彼女たちは顔真っ赤にしながら首を横にブンブン振った。
それを見て学園長は一層笑いながら
「ふふっ、そうでしか、これは失礼。つい、口説いているユリオーネ君を刺すような視線でしたので。」
刺すって、偶然だろうけど…、公爵何者だよ、全く。
それで、と一旦切って僕がまた話す。
「入学式での挨拶本当にありがとうございました。お口に合うと良いのですが。」
そう言って学園長と公爵にお土産を渡す。
「林檎、ですか。」
「ほぅ、葡萄以外の果物は新鮮じゃの。」
「林檎は食べたことないのですか?」
「うむ、高いというのもあるが大抵のエルフは葡萄以外の果物は食べぬ。
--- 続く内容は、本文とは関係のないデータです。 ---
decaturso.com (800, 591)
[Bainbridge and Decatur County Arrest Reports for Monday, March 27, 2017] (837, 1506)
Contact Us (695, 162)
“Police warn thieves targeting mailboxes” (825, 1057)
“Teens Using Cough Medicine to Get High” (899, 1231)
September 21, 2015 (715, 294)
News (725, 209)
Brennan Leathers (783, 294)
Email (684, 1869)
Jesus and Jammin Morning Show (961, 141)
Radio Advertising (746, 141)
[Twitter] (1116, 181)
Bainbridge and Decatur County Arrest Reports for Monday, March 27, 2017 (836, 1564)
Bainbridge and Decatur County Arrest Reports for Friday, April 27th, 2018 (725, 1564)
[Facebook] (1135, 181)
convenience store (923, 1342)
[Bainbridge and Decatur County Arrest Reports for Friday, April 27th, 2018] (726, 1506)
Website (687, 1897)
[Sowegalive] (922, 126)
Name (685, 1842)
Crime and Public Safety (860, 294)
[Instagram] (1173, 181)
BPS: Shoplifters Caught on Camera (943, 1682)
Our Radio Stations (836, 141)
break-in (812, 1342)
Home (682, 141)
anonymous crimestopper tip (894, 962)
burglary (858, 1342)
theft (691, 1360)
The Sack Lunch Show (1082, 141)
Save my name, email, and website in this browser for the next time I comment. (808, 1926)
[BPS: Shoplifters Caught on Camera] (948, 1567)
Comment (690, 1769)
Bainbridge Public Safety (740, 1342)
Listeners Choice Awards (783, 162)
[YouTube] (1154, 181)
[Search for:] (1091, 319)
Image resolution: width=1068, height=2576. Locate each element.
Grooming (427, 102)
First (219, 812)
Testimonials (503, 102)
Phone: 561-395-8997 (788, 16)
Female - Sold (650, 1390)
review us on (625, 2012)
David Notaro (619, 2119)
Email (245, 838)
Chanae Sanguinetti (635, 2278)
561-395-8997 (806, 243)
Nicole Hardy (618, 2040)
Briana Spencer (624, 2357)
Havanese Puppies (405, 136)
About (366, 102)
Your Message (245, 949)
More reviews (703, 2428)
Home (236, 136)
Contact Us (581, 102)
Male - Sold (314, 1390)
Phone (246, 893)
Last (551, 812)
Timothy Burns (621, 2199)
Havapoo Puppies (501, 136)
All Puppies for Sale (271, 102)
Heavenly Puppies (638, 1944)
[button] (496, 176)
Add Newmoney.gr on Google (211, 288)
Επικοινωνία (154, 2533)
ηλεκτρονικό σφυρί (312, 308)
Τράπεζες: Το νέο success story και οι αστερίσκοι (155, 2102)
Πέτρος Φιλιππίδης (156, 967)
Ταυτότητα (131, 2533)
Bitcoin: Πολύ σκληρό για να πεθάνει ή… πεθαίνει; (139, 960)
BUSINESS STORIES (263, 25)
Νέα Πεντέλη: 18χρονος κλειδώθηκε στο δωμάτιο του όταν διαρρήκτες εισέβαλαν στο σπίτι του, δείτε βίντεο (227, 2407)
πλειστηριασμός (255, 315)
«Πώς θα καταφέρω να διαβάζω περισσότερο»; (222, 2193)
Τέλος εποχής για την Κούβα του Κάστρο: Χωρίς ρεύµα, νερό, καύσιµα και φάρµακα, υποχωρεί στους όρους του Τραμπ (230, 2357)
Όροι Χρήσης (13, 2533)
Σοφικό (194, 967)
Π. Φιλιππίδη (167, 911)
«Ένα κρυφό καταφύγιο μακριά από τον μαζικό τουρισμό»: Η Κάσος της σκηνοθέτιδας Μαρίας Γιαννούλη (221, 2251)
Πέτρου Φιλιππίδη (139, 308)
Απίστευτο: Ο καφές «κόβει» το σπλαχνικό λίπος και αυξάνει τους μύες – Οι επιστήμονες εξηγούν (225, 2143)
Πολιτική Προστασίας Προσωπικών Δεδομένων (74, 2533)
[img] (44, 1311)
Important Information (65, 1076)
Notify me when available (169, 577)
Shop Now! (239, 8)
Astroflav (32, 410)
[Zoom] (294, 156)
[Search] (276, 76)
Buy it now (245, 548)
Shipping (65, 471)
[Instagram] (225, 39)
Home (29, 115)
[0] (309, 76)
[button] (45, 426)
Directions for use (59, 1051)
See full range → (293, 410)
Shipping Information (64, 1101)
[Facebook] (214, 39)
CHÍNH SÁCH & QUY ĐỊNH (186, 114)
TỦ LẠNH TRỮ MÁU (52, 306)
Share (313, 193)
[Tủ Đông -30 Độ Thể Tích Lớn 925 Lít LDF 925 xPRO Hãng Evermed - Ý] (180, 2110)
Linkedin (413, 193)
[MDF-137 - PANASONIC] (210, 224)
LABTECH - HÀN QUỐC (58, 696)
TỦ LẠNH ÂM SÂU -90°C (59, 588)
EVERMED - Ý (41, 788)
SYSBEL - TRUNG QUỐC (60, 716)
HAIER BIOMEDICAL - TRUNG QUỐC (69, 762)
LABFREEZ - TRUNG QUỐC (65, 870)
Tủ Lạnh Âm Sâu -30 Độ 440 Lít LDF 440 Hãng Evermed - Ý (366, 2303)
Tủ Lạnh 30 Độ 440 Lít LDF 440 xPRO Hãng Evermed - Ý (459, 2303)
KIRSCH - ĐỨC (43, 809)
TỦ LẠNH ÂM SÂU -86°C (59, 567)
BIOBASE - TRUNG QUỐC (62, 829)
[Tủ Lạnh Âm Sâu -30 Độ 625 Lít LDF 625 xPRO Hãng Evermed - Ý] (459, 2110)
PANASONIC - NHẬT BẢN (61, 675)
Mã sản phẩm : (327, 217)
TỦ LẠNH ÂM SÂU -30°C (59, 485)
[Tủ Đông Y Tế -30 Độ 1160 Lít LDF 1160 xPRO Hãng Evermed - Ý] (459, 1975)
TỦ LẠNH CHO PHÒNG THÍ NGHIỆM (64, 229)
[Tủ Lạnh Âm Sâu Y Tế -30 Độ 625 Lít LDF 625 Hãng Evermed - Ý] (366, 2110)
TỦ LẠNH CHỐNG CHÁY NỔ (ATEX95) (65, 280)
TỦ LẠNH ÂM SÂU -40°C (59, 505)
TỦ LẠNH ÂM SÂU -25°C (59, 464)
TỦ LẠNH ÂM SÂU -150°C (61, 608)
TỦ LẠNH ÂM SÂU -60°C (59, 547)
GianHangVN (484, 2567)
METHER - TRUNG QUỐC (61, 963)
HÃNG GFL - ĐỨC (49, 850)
」
学園長は食わず嫌いじゃがの、とつけた。
「そういえばどうして林檎をマークに使って良いのは王族だけなんですか?」
僕は公爵に疑問をぶつけた。公爵は
「…君に知らないことがあるんですね。」
と驚いていた。
僕はお前はリメーレか!
と突っ込みそうになったが、同意だと言わんばかりに頷いてる学園長とリメーレを見て止めた。
公爵は紅茶を一口飲み、由来を話し始めた。
「グランエスパニアの城を林檎の木が城門と同じように囲っているのは知っていますね?」
…知らなかった。公爵はそのまま続けた。
「あれは実は建国前からあったものですが今と同じように城門のように四角く植えられていたそうです。
まぁ、建国前というよりは都市建設の前からですが。」
「都市?」
僕が聞くと公爵は頷き言った。
「えぇ、このグランスパニア王都は2つの都市が合わさってできたものなのです。
そしてその二つの都市の間は何も無い草原だったのですがそこに林檎の木があり、
そこに城を建てたのです。だからこの王都は広いのですよ。」
なるほど、だからこの王都は馬鹿でかかったのか。
ひとつの疑問が解決した僕はもうひとつ疑問をぶつけた。